IPM Take
This is not only about two Alzheimer’s drugs. It is about whether HTA systems are ready for the new economics of neurodegenerative disease. NICE is being pushed to reconsider not just clinical effect, but infusion costs, carer quality of life and unpaid care. As Alzheimer’s treatment moves earlier in the disease pathway, value assessment can no longer focus only on the treated patient inside the clinic. It also has to account for the system, the family and the care economy around them.
Executive Summary
NICE will reconsider lecanemab and donanemab after appeal panels upheld grounds of appeal against previous final draft guidance. In June 2025, NICE had not recommended either therapy for routine NHS use, concluding that the benefits in people with mild cognitive impairment or mild dementia caused by Alzheimer’s disease did not justify the additional cost to the NHS. The lecanemab appeal was upheld on points related to carer utility values and time to respond to NHS England’s infusion cost estimates. The donanemab appeal was also remitted after upheld appeal points, with NICE later opening a further consultation. NICE’s in-development pages state that a committee discussion for both topics was scheduled for 8 July 2026.
Why it matters
- HTA bodies: Need to refine how value frameworks handle carer quality of life, unpaid care and system delivery costs for disease-modifying dementia therapies.
- Payers / public authorities: Must prepare for therapies that require early diagnosis, amyloid confirmation, infusion services and monitoring, even if reimbursement remains contested.
- Patients / advocates: Should watch whether reconsideration changes access or simply confirms that the NHS pathway is not yet ready to fund and deliver these therapies at scale.
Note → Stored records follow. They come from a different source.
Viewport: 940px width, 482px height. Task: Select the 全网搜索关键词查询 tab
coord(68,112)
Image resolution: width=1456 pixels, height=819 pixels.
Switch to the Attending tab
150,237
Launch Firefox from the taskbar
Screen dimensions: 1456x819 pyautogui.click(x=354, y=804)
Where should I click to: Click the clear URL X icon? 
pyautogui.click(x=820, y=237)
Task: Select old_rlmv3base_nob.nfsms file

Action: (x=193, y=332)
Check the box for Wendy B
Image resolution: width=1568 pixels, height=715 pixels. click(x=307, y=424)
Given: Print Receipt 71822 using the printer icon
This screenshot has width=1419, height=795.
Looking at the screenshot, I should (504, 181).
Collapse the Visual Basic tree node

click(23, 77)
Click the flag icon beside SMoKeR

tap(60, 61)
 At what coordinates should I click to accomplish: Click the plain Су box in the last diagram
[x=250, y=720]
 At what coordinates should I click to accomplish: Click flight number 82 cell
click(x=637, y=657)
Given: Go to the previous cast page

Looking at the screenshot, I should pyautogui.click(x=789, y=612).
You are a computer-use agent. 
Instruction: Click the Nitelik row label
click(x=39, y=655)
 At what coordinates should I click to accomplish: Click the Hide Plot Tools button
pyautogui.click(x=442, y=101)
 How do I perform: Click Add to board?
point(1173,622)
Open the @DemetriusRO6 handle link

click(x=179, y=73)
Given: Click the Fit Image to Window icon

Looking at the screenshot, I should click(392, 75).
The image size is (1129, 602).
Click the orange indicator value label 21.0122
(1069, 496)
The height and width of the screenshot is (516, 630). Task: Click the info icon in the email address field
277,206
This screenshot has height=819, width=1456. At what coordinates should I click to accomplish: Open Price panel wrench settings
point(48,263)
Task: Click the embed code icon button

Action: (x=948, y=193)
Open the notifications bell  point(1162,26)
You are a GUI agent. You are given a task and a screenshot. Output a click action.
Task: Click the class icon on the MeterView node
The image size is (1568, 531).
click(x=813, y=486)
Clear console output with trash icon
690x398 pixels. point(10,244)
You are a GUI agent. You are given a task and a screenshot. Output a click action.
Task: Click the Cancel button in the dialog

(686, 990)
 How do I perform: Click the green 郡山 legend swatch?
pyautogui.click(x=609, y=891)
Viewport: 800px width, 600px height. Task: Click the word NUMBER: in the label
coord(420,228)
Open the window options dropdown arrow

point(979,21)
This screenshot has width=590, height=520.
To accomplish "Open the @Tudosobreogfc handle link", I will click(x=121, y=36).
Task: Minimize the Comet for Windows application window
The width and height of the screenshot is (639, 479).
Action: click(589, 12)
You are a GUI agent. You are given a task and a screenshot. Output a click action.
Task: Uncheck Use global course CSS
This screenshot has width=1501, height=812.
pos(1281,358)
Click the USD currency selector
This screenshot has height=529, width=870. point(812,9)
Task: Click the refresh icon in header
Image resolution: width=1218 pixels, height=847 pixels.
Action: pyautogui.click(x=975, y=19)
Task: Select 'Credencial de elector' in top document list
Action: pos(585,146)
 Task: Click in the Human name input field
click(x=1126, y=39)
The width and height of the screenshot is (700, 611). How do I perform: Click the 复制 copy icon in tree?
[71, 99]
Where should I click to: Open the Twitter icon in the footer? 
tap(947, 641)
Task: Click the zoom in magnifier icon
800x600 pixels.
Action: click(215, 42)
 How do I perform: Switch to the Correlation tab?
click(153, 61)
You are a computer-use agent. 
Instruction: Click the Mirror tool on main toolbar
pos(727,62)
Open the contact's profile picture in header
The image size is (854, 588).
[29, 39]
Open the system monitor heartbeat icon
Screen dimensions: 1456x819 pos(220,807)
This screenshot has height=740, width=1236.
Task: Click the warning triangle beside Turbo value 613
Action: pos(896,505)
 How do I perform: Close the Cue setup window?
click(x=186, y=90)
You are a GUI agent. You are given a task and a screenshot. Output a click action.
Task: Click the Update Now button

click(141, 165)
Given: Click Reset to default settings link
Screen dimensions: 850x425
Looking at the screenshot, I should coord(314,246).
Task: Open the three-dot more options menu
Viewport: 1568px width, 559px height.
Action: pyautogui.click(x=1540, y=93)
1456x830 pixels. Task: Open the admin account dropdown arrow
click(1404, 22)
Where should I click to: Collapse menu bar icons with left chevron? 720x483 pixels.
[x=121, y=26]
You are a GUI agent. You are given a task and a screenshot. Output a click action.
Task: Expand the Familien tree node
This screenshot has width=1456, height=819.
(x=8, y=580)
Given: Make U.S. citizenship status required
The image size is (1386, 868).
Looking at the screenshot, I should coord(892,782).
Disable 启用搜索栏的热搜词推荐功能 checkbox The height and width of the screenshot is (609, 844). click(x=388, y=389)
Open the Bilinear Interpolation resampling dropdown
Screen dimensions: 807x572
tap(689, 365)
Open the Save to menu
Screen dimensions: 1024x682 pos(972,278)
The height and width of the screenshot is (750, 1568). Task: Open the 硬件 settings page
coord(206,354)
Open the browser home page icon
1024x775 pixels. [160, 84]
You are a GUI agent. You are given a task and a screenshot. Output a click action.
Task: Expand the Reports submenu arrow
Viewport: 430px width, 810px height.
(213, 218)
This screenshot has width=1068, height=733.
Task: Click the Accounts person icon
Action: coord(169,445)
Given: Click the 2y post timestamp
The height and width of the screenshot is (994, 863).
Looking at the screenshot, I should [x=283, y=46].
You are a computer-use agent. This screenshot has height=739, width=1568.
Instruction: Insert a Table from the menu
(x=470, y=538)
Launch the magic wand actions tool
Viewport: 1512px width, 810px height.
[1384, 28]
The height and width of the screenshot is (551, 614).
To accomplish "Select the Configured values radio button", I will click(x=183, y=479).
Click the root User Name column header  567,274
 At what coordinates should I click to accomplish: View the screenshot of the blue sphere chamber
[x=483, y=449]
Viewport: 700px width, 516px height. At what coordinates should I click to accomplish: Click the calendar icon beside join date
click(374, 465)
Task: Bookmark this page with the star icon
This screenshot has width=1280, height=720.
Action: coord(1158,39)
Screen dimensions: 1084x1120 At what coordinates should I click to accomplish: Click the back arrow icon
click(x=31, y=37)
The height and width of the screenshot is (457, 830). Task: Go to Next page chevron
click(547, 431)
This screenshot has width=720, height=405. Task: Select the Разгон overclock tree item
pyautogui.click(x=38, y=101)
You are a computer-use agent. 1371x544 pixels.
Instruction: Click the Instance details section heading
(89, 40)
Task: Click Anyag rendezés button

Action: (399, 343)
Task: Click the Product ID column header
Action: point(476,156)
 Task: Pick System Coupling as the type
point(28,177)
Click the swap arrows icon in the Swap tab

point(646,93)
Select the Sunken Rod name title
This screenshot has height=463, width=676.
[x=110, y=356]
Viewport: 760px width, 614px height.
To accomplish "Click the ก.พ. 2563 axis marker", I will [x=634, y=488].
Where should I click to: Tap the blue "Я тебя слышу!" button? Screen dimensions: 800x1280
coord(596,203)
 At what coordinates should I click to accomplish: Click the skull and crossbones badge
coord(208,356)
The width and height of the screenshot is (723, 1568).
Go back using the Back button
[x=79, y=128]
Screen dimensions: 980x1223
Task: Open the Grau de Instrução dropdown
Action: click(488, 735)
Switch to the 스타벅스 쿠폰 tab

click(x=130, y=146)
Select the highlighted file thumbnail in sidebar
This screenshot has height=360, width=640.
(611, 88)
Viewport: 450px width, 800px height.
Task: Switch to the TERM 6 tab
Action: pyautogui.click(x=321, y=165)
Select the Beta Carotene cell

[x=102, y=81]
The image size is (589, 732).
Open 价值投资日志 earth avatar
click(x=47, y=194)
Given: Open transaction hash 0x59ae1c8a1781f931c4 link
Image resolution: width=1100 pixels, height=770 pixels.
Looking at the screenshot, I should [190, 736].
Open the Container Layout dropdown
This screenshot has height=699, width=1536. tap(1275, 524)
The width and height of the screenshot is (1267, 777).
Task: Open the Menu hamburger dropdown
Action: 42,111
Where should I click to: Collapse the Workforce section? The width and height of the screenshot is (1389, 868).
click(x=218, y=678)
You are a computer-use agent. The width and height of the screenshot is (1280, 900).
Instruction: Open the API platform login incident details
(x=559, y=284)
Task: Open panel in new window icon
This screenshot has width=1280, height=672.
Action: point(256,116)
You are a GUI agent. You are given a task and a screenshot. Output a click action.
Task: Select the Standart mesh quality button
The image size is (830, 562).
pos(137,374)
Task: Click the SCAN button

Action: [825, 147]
Before this appeal outcome, the UK position was clear: lecanemab and donanemab were clinically important, but not cost-effective enough for routine NHS use. That created a visible access divide between regulatory authorisation, private access and public reimbursement.
What has changed is not yet a positive recommendation. NICE has not approved the drugs for routine NHS use. Instead, the appeal process has forced the appraisals back to committee on specific methodological and procedural points. For lecanemab, the appeal decision says the appraisal was remitted so the committee could reconsider carer utility values and allow stakeholders adequate time to respond to NHS England’s infusion cost estimates. For donanemab, NICE’s consultation document states that the final draft guidance was remitted after four upheld appeal points and that stakeholders were asked to comment on long-term extension data and NHS England’s infusion cost estimates.
The eligible population under discussion is narrow: adults with mild cognitive impairment or mild dementia caused by Alzheimer’s disease, within each product’s marketing authorisation. That makes early diagnosis and biomarker-supported pathway readiness central to access.
The implication is bigger than the two products. Alzheimer’s therapies come with a heavy delivery model: early identification, amyloid confirmation, infusion capacity, monitoring for adverse effects and specialist follow-up. If more disease-modifying dementia therapies arrive, HTA bodies will need stronger ways to judge caregiver impact, system costs and the value of delaying decline.